The breakthrough came with “Ulysses,” which opens the album and is the first single. The song began as a Kapra-nos melody, which he hastily titled “Ulysses” because he happened to glance at a copy of James Joyce’s masterpiece on his bookshelf. (“If I had a song idea right now, I’d call it’Paper Cup,'” he explains, looking at the paper cup in front of him.) But something about the impromptu title inspired Kapranos to flesh out the song. “Not the Joyce thing but the Greek story,” he says. Instead of losing his geographical bearings, as Ulysses does in Homer’s text, the protagonist in Franz’s version loses himself in a haze of weed.
“It’s about cannabis,” Kapranos says, addressing the song’s central lyric, “C’mon, let’s get high.” The result — which features a jarring dub-reggae groove, and verses and choruses written in different keys — is an unlikely pop gem.
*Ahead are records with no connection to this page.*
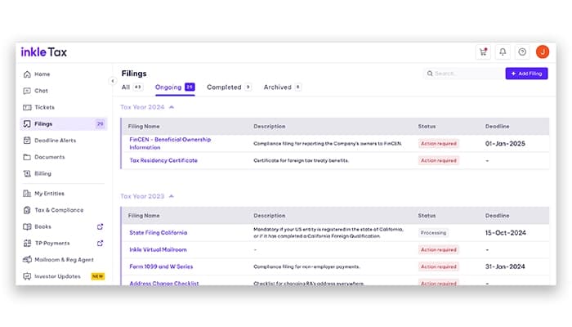Go to Home in sidebar
Screen dimensions: 572x327
pyautogui.click(x=42, y=74)
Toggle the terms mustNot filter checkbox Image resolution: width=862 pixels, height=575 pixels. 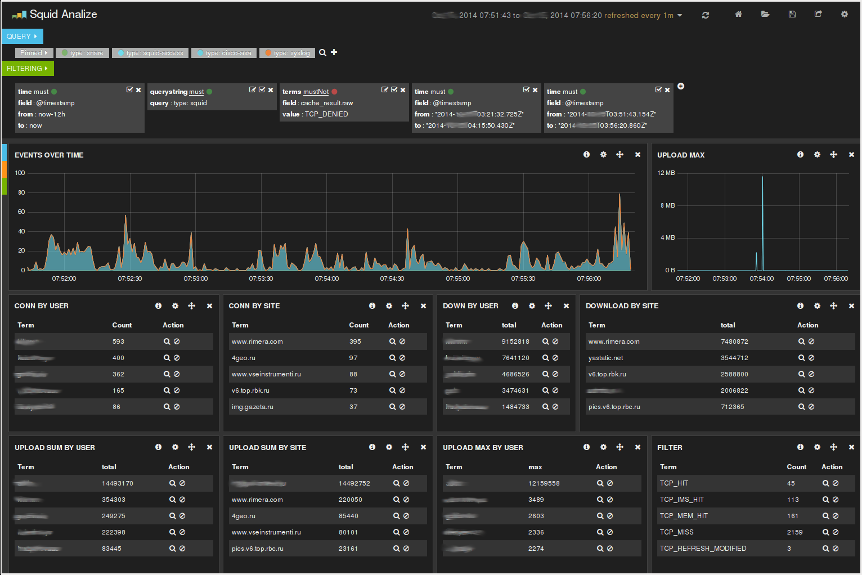click(x=394, y=89)
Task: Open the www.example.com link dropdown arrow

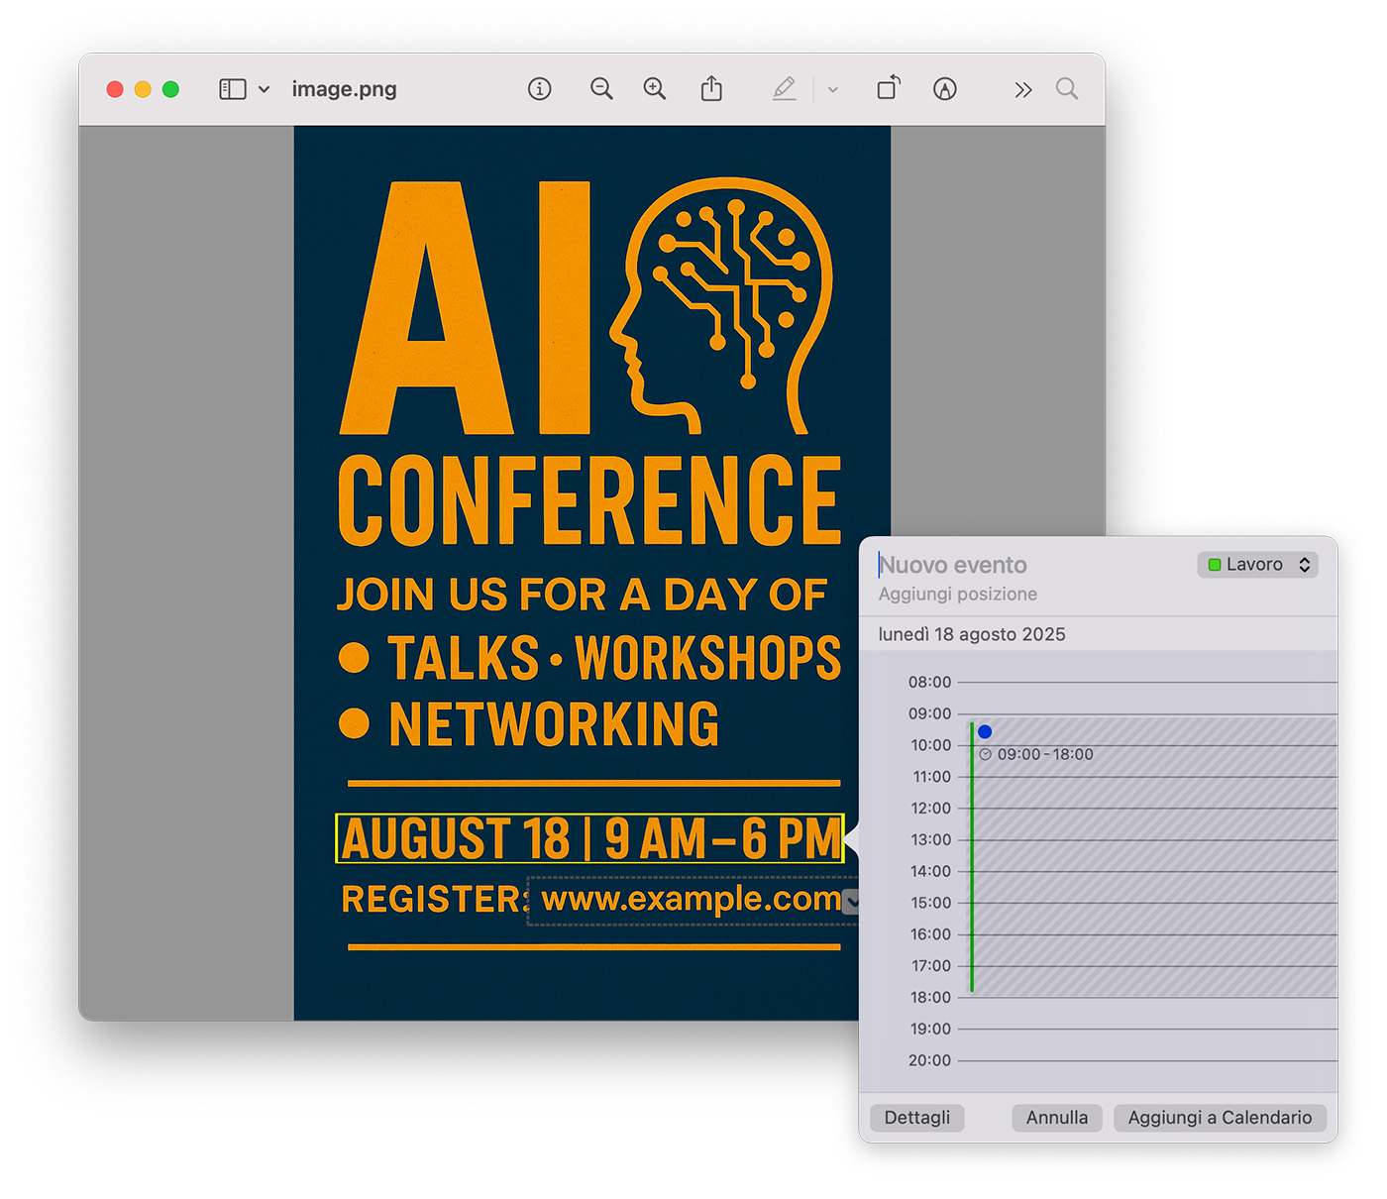Action: (x=850, y=902)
Kapranos avoids discussing any direct inspiration he may have taken from drugs (“My mother might read this”), but it’s pretty clear that behind the doors of the former rehab facility, his band wasn’t just conducting musical experiments. “Occasionally it’s fun for writing and certain things in the studio,” he says, without specifying his poison. “It’s good to have that influence on your music.”
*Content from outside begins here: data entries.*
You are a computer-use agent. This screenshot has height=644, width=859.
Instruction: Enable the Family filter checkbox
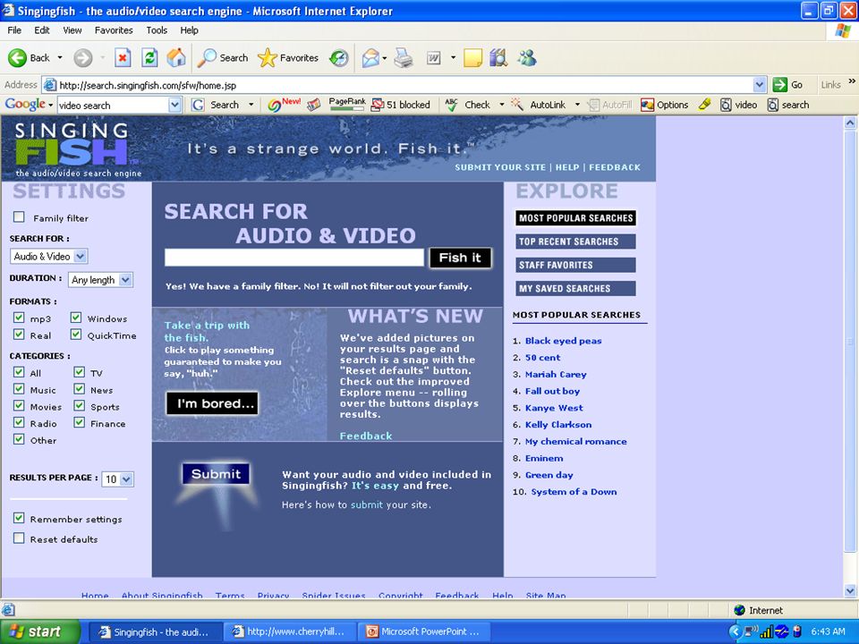tap(19, 217)
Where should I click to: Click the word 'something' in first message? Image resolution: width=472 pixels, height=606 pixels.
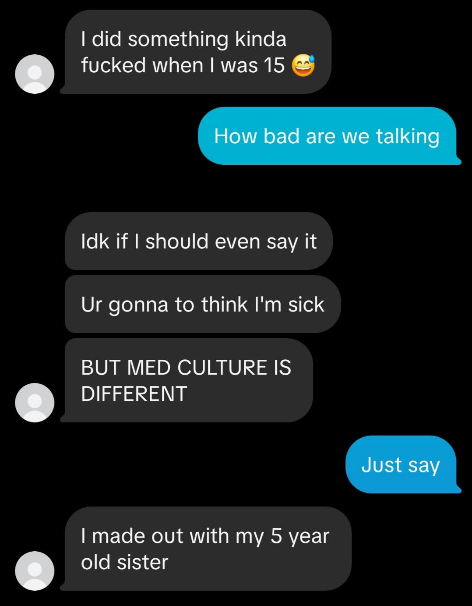(178, 39)
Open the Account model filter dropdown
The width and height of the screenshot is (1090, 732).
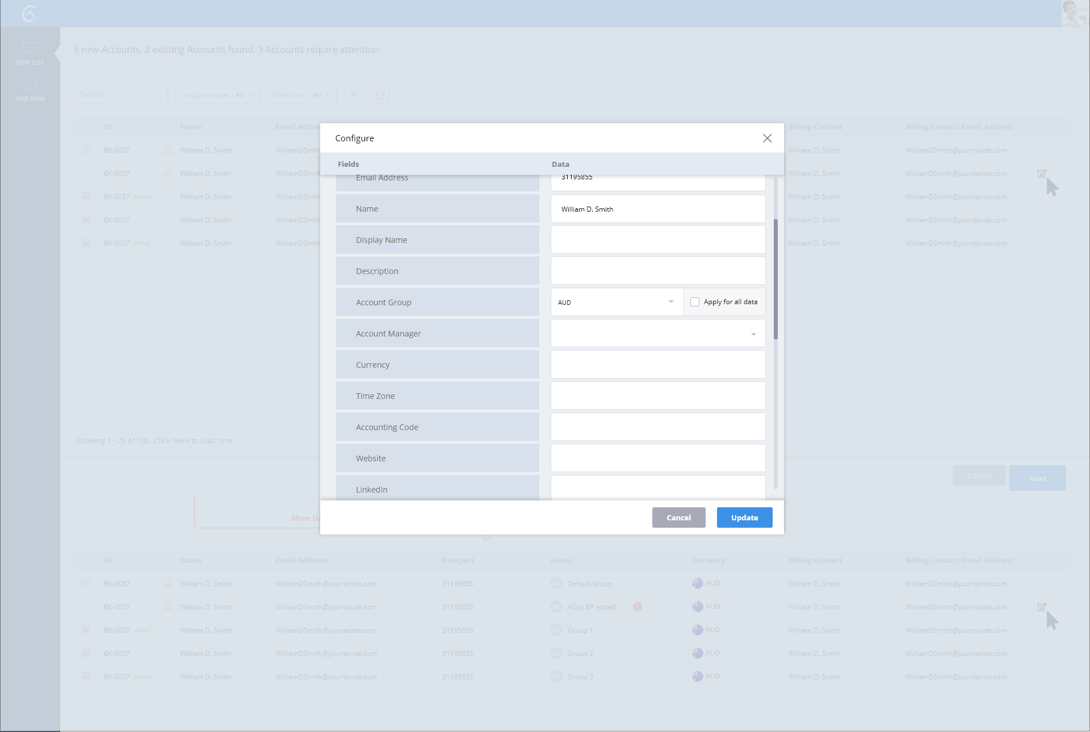click(x=217, y=95)
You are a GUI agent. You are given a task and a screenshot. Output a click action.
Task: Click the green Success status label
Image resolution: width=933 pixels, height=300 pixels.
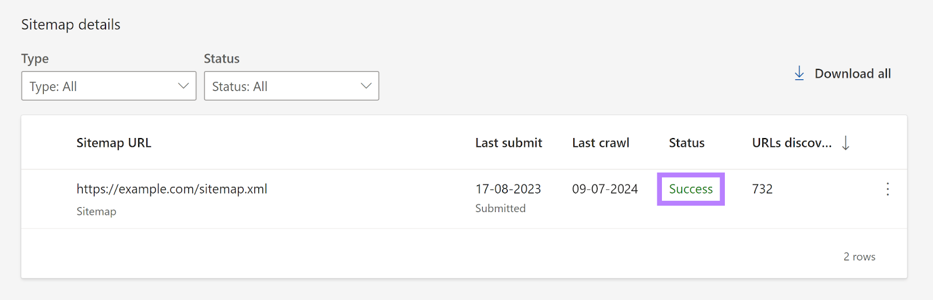click(x=690, y=189)
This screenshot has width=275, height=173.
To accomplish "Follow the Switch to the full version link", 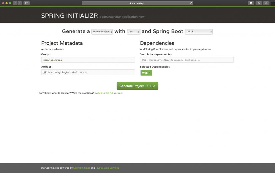I will [108, 93].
The rehearsal space has three floors, and Tonight co-producer Dan Carey, who’s worked with Hot Chip and Lily Allen, encouraged the band to use each of them for the unique acoustics. “Recording in the cellar was the most fun,” Kapranos says of the echo-heavy space, which worked perfectly for Tonight‘s heavier sounds, like the punk-feedback blast of “What She Came For.”